__Lines for locating words and elements__.
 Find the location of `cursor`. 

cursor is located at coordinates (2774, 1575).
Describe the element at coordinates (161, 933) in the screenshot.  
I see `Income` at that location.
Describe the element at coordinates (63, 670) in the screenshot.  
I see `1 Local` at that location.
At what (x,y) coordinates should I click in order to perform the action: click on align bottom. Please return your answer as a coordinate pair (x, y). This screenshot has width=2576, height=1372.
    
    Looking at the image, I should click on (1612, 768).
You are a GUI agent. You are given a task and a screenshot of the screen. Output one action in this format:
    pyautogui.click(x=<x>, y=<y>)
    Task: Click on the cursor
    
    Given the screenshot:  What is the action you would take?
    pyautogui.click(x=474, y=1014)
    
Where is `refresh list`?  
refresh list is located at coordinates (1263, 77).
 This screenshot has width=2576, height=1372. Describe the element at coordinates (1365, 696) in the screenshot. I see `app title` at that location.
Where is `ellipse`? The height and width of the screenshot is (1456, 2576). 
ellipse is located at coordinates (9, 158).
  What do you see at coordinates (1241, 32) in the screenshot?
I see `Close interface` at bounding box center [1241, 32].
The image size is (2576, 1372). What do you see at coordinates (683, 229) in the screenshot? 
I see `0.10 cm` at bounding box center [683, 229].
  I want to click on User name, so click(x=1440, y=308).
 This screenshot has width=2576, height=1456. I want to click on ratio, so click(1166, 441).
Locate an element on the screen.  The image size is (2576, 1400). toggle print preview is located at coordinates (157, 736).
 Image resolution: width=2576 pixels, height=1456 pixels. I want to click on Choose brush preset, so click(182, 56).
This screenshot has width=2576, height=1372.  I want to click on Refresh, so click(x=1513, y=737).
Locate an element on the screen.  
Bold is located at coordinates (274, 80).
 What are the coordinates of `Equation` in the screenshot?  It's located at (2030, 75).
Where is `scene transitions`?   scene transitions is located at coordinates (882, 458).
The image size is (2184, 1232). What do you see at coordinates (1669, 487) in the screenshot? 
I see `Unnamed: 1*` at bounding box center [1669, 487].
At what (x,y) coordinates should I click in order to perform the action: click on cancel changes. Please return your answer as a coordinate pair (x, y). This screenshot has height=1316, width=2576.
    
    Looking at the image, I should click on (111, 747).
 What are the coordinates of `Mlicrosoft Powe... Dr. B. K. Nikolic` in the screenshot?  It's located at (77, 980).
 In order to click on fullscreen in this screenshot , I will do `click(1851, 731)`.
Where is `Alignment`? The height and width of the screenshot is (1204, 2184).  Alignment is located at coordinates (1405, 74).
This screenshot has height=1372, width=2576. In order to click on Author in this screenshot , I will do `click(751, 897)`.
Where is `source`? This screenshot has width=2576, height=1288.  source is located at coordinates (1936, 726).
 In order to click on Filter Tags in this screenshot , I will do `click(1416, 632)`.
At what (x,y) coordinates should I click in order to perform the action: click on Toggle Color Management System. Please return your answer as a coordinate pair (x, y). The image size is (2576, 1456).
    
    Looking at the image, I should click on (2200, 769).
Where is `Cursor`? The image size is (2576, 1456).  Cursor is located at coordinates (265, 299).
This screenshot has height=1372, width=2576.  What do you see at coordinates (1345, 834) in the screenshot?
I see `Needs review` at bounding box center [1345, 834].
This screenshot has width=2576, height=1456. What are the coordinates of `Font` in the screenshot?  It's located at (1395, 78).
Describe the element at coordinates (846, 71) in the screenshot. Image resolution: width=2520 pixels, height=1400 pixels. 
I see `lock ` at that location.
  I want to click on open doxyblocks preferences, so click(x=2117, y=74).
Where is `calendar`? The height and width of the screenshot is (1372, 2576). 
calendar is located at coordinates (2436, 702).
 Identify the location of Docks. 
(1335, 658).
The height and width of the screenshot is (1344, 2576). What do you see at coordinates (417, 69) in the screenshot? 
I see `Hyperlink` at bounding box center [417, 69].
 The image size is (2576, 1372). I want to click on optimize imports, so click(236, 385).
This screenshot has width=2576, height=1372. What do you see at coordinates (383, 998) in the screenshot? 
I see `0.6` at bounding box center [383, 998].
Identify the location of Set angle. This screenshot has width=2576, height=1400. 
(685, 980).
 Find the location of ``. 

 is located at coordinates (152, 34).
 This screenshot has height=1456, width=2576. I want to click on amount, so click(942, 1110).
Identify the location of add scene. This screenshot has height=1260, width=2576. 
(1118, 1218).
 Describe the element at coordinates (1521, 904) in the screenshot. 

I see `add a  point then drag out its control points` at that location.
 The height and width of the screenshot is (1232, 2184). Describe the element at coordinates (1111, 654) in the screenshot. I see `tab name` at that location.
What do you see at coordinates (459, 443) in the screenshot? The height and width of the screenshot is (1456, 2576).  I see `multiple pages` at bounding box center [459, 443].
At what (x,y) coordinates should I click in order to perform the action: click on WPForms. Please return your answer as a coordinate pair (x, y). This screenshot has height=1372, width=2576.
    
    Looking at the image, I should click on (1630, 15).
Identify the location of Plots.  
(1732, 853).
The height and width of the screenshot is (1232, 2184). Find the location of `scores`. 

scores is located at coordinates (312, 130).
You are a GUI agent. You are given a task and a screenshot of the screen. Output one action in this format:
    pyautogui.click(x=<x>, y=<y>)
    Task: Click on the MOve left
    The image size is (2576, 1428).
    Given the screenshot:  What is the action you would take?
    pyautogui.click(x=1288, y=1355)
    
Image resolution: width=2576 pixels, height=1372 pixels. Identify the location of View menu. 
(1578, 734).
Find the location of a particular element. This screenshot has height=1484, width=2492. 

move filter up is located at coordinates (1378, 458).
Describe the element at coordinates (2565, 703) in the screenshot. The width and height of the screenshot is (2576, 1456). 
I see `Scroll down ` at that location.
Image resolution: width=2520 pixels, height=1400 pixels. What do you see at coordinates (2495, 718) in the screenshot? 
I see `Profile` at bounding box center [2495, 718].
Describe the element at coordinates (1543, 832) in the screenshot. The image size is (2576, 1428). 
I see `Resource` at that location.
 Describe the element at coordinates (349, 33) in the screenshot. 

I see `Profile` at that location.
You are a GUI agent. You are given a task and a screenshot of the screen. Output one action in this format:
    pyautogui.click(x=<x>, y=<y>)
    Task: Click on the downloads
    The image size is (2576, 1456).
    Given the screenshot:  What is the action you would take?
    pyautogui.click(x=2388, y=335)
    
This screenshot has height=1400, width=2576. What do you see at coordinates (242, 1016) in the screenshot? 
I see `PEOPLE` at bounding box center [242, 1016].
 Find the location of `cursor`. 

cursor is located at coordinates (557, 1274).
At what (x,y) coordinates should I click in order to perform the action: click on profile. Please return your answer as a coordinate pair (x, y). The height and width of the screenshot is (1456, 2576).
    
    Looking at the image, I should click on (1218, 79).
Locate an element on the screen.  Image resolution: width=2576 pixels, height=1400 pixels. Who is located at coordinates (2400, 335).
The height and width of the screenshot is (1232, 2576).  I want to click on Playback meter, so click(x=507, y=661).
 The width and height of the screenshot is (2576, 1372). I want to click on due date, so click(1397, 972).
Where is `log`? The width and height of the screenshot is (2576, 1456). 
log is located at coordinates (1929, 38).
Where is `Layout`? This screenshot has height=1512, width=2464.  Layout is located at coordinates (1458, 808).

__SET TASK__. List every line above that contains the word "will".

__RESPONSE__.
 In order to click on fullscreen in this screenshot , I will do `click(1851, 731)`.
This screenshot has height=1372, width=2576. In order to click on Author in this screenshot , I will do `click(751, 897)`.
 In order to click on Filter Tags in this screenshot , I will do `click(1416, 632)`.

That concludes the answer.